───── Supplied records

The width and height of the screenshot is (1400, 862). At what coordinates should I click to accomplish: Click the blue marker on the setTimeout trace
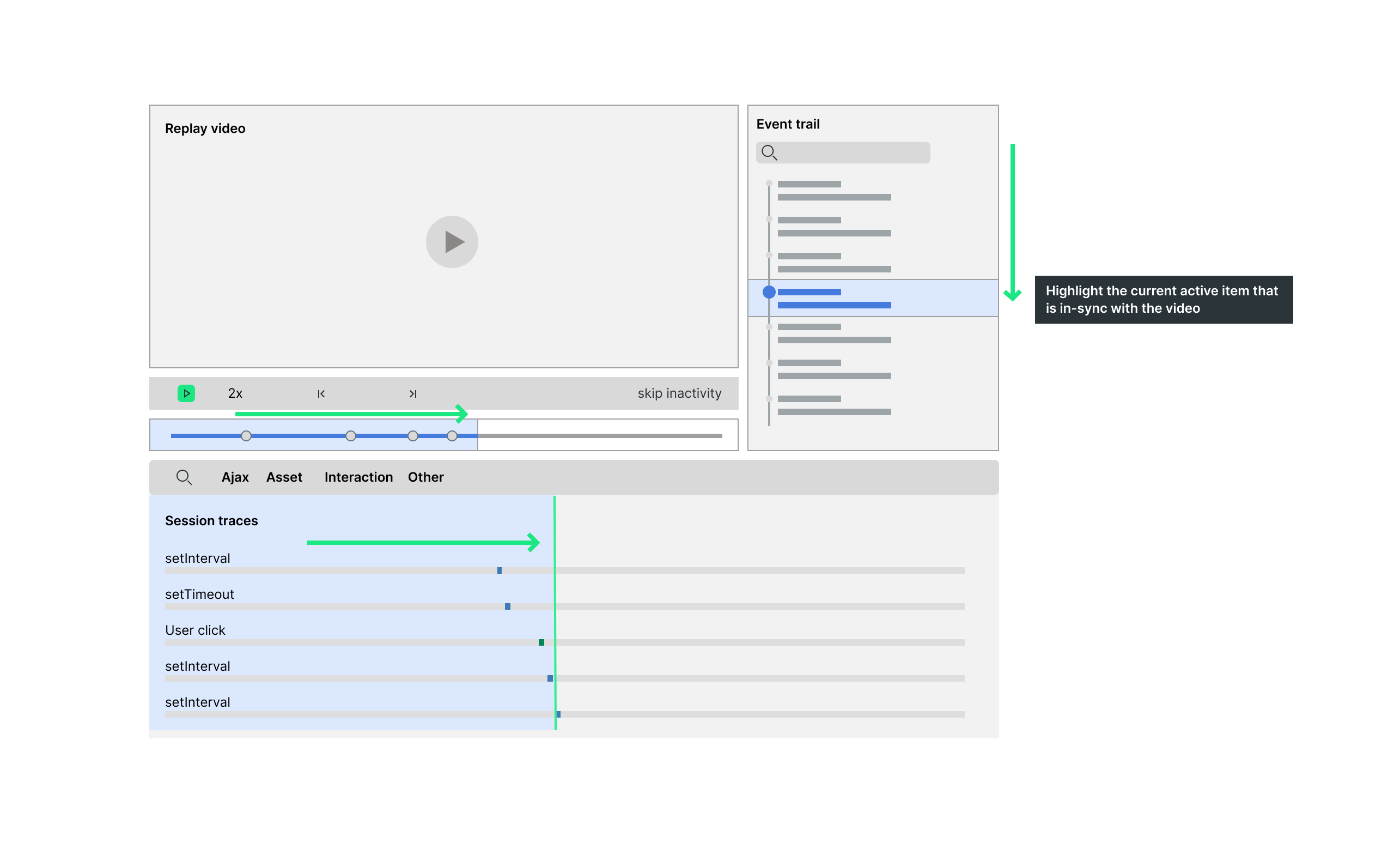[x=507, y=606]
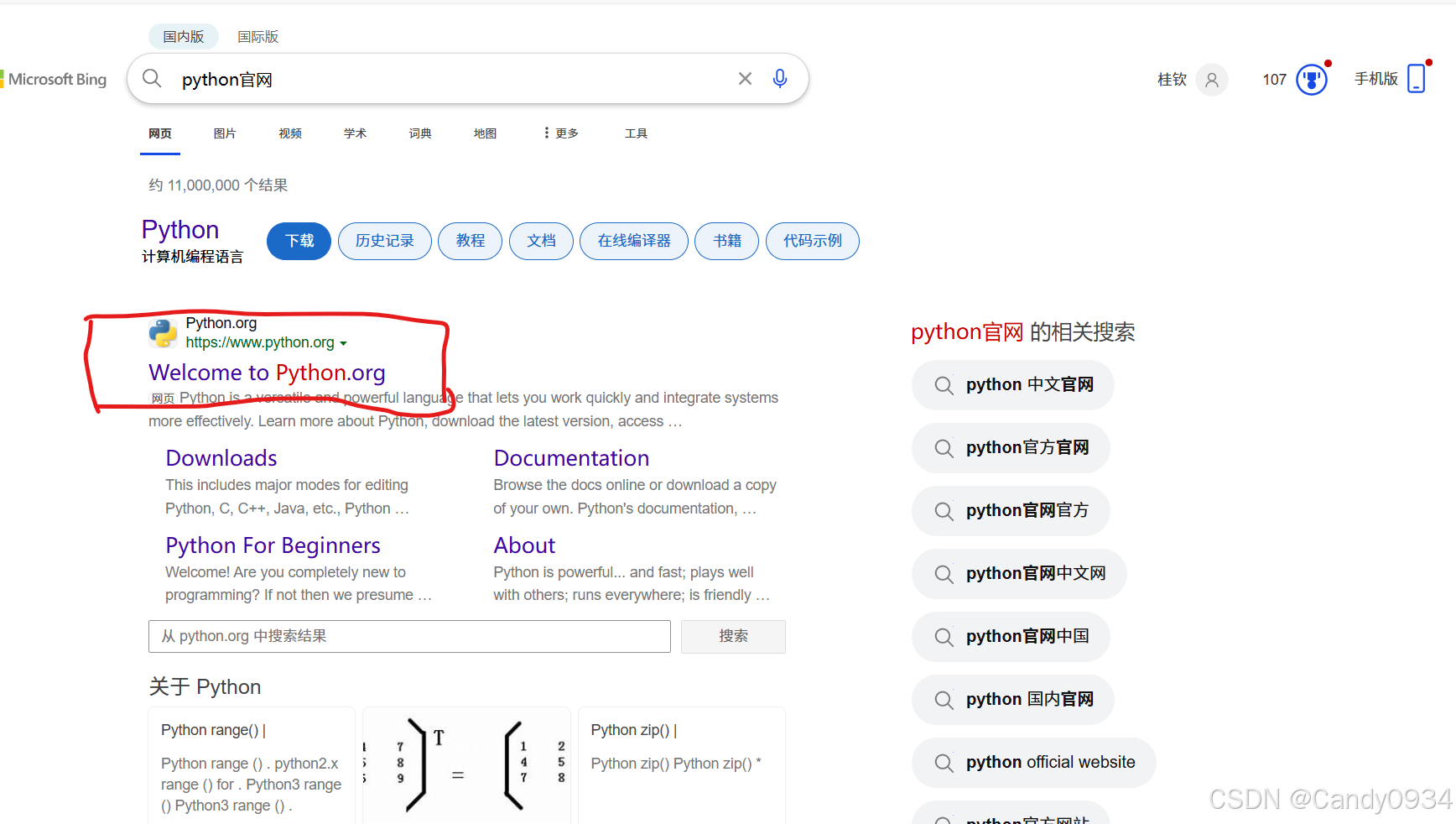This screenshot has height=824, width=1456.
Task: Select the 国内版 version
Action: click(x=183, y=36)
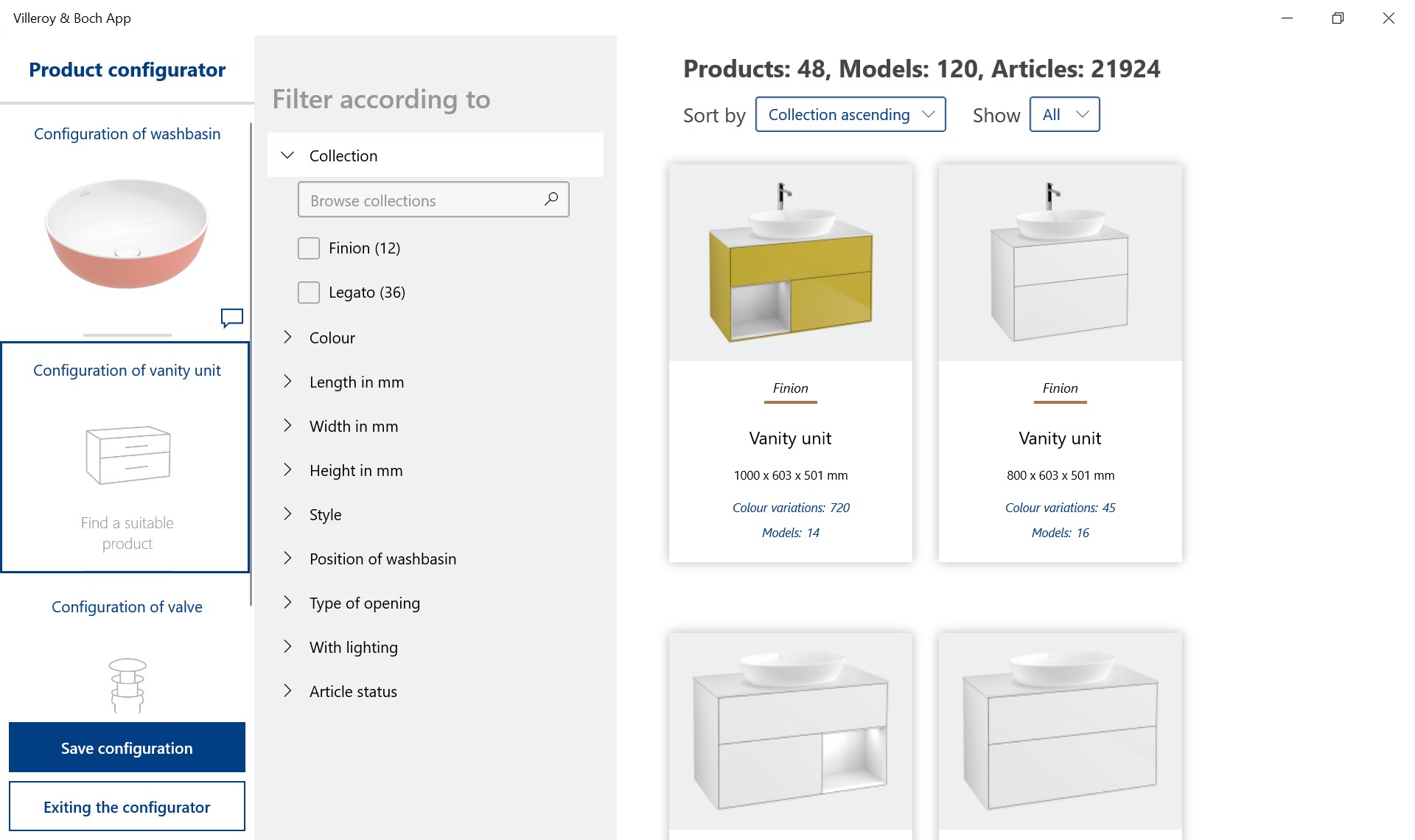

──────────

You are asked to reproduce each line above exactly, but to exclude the pictures.

Answer for this exercise -
The width and height of the screenshot is (1400, 862). At what coordinates should I click to accomplish: Click the blue marker on the setTimeout trace
[x=507, y=606]
This screenshot has height=824, width=1456.
Task: Select the 国内版 version
Action: click(x=183, y=36)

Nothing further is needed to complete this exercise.